The omission and imprecision of some insert information about inactive ingredients expose susceptible individuals to the risk of having adverse reactions to some preservatives and dyes. Moreover, there may be complications arising from the injudiciously use of drugs with sugar by diabetic patients, or of drugs sweetened by aspartame by phenylketonuric patients. For better safety, we believe it to be necessary to specify, in the drug insert, the type of dye used and, for the drugs that bear sugar or aspartame, stress the fact that diabetic and phenylketonuric patients, respectively, may or may not consume them. This is specially important in the inserts of over the counter medications, since we presuppose the consumer will use these drugs without the guidance of a physician.

We observed some differences in the frequence of use of dyes in relation to the study by Kumar et al. (1993). In that sample, the most encountered dyes were # 40 red (41% of the medicines) and dusk yellow (26%). Most of the medications included in this study did not have dyes (48%) and those which had them were colored by dusk yellow (13%).

We highlight the fact that 13 commercial brands of antihistamine drugs analyzed by Kumar et al. (1993) had dyes, while the six formulations we assessed were colorless.
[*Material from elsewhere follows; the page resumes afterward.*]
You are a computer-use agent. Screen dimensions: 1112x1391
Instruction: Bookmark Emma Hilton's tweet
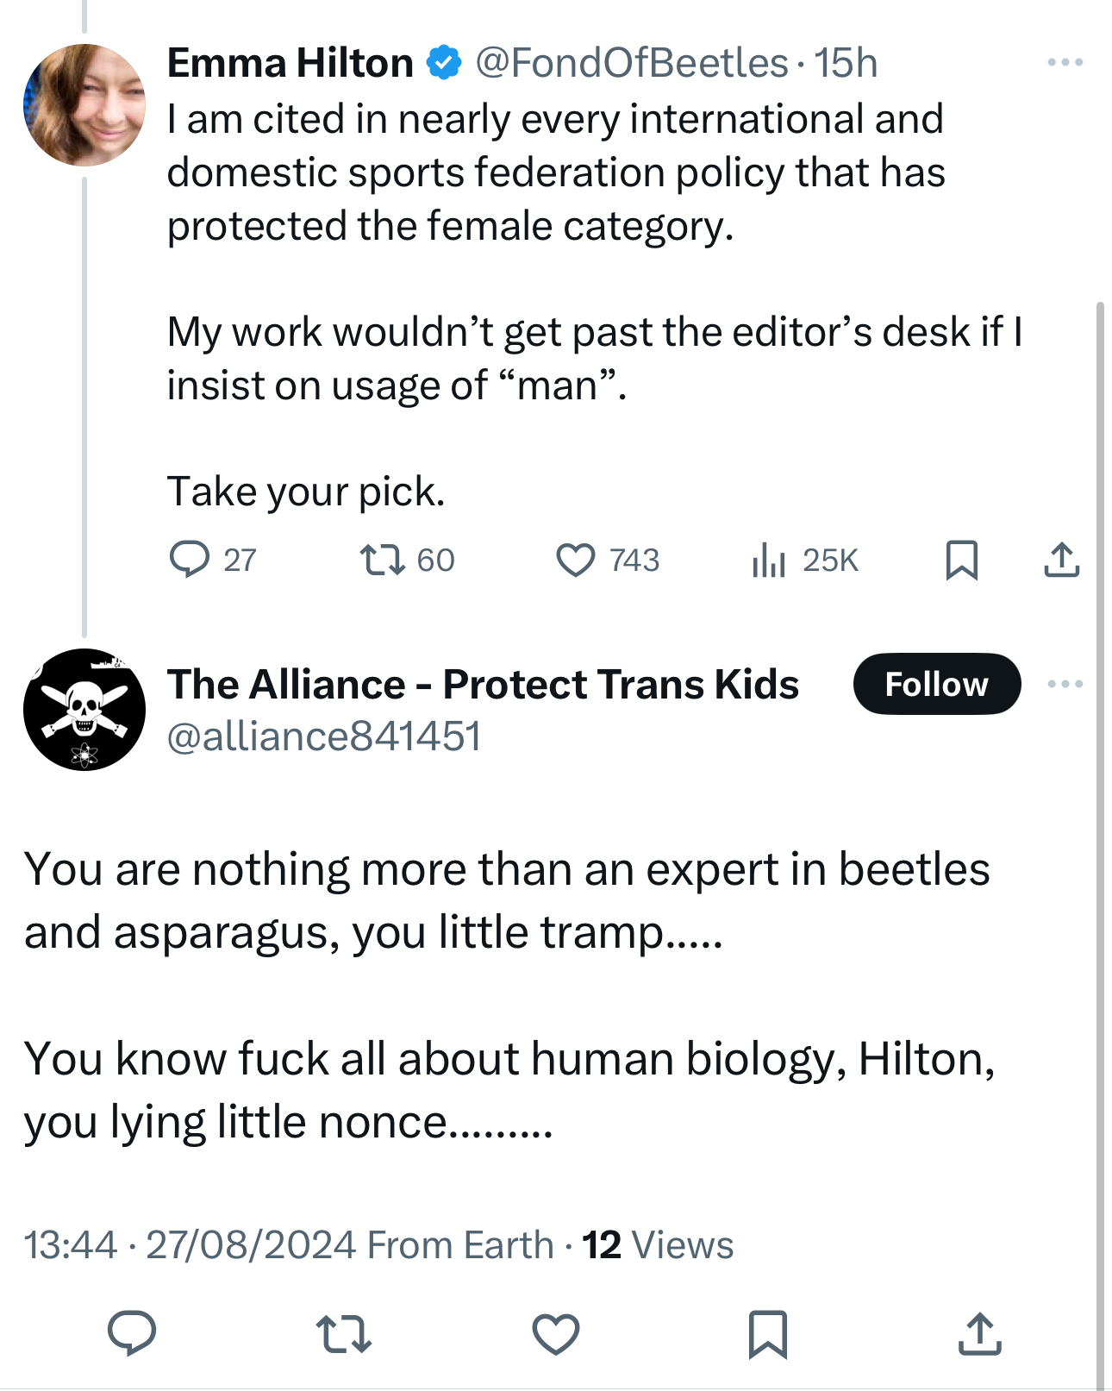(x=961, y=560)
It is possible that in the last decade the pharmaceutical industry has decided to suppress the use of dyes in many formulations, in order to reduce adverse reactions. On the other hand, only one of 102 presentations assessed by Kumar et al. had tartrazine yellow (0.98%), while in our sample this dye was found in 9.5% of the medicines. Considering tartrazine adverse reaction risks, we believe it to be of benefit for the Brazilian pharmaceutical industry to replace it by natural dyes, such as sugar beet red.
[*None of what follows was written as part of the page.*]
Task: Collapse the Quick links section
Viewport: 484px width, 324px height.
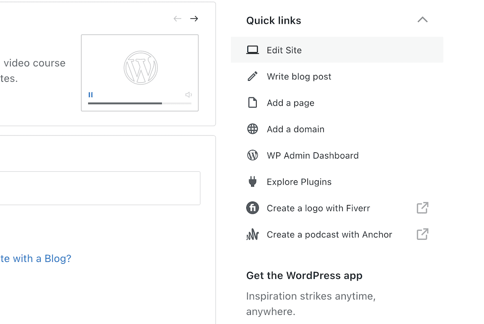Action: 423,20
The most used preservatives in the medicines we assessed were methylparaben and propylparaben (45.2% and 35.6%, respectively). We highlight that only two formulations (complex B polyvitamin drops and in granules acetylcysteine) did not have preservatives.

The sweeteners we found more frequently were: sucrose (sugar), in 53.4% of the medicines, sodium saccharin, in 38.3% and sorbitol in 36.9%. Thus, similar to Kulkarni et al. (1993), we also noticed that most of the formulations in syrup (69.2%) had sugar. It is important that physicians educate their patients – specially the pediatric population – to brush their teeth after ingesting sucrose-containing drugs, in order to prevent cavities. For chronic diseases that require long use of medicines, it is preferable to prescribe formulations in drops or artificially sweetned.

The most found aromatizers in the pharmaceutical formulations studied were those resembling fruits (83%), among the large variety of essences used in the products. It is certain that these ingredients have a great psychological impact over consumers. Based on this we see that aromatizers are fundamental for the public to accept pharmaceutical products.

CONCLUSIONS

Analyzing excipient information in the inserts of 73 formulations of 35 medicines used orally, we noticed that:

One insert (1.3%) did not list the inactive ingredients in the product.

The most commonly found preservatives were methylparaben (45.2%) and propylparaben (35.6%).

Drugs without dyes (43.8%) and those dyed by dusk yellow prevailed – yellow FD&C # 6 - (15%). Tartrazine (yellow FD&C # 5) was found in seven formulations (9.5%).

The most frequently used sweeteners were: sucrose (sugar), in 53.4% of the medicines, sodium saccharin (38.3%) and sorbitol (36.9%).

The most commonly found aromatizers were the fruity ones (83%).

Thirty inserts of sugar loaded medications (77%) did not state the amount of sweetener present in the product. Two of the four inserts of aspartame loaded medicines did not mention the precautions about their use by phenylketonuric patients. Four inserts (5.4%) did not specify the type of dye used in the formulations.